After a muted performance in 2018, the fund has outperformed over the past year and a half.
The scheme’s annualised return since its inception in May 2013 is about 10.5 per cent.
Bluechip bets
Many stocks across the board, including quality large-caps, have fallen sharply in the recent past.
With uncertainties galore and the market still in a state of flux, well-run large-cap funds may be a good choice for investors seeking to capitalise on the fall in stock prices, but wanting to play it somewhat safe.
Motilal Oswal Focused 25 is a good choice in the category. A focussed portfolio comprising a maximum of 25 predominantly large-cap, high-quality stocks has held the fund in good stead.
The scheme follows a buy-and-hold approach in a compact portfolio of up to 25 stocks that it thinks have long-term sustainable competitive advantage and growth potential.

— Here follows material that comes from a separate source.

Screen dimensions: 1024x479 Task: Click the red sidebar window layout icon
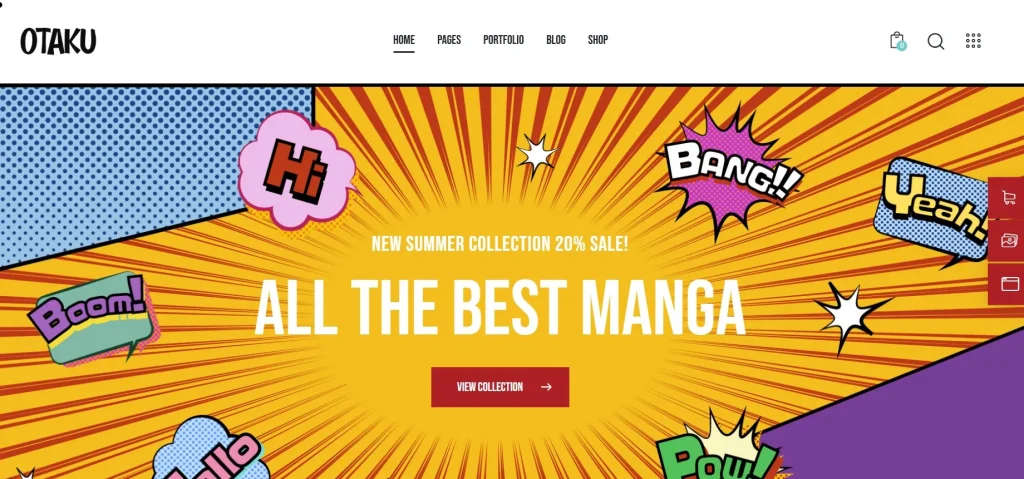click(1008, 284)
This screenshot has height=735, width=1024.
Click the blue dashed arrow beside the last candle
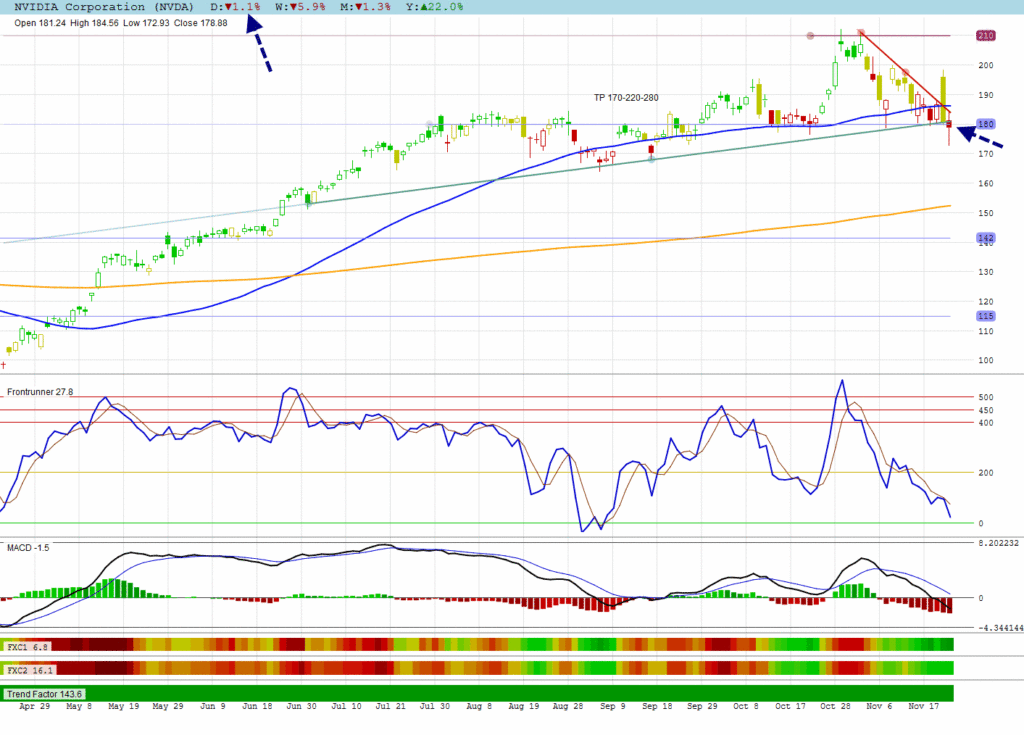click(981, 136)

A small portfolio (22 stocks as of March 2020) means the scheme takes some concentrated bets.
For instance, Avenue Supermarts accounts for about 11.5 per cent of the corpus as of March 2020, while Kotak Mahindra Bank, ICICI Bank and HDFC Bank account for 7.5-8.5 per cent each.
But the focus on high-quality bluechip stocks mitigates the concentration risk.
Portfolio
As per its internal mandate, the fund invests at least 65 per cent of its corpus in the top 100 listed companies by full market capitalisation; the rest can be invested in other smaller stocks (up to 35 per cent), debt and cash instruments (up to 10 per cent) and REITs (real-estate investment trusts) and InvITs (infrastructure investment trusts) (up to 10 per cent).
But the fund generally has a bigger allocation to large-caps (over 80 per cent). As of March 2020, despite the market crash that would have pulled down values, more than 75 per cent of the corpus was in large-caps, about 16 per cent in mid-caps, less than 3 per cent in small-caps, and the rest 6 per cent or so in cash and debt. The fund remains mostly invested in equities across market conditions and does not take big cash calls.
Over the past year, Motilal Oswal Focused 25 has gradually increased its holdings in Avenue Supermarts (DMart). This has contributed to the fund’s relatively better show, given the stock’s resilience during the current weak market conditions.
Despite some moderation over the past year, banks and finance stocks remain the largest sector holdings in the portfolio. The fund has upped its holdings in the defensive pharma sector while pruning holdings in the beleaguered auto and refining sectors, over the past year.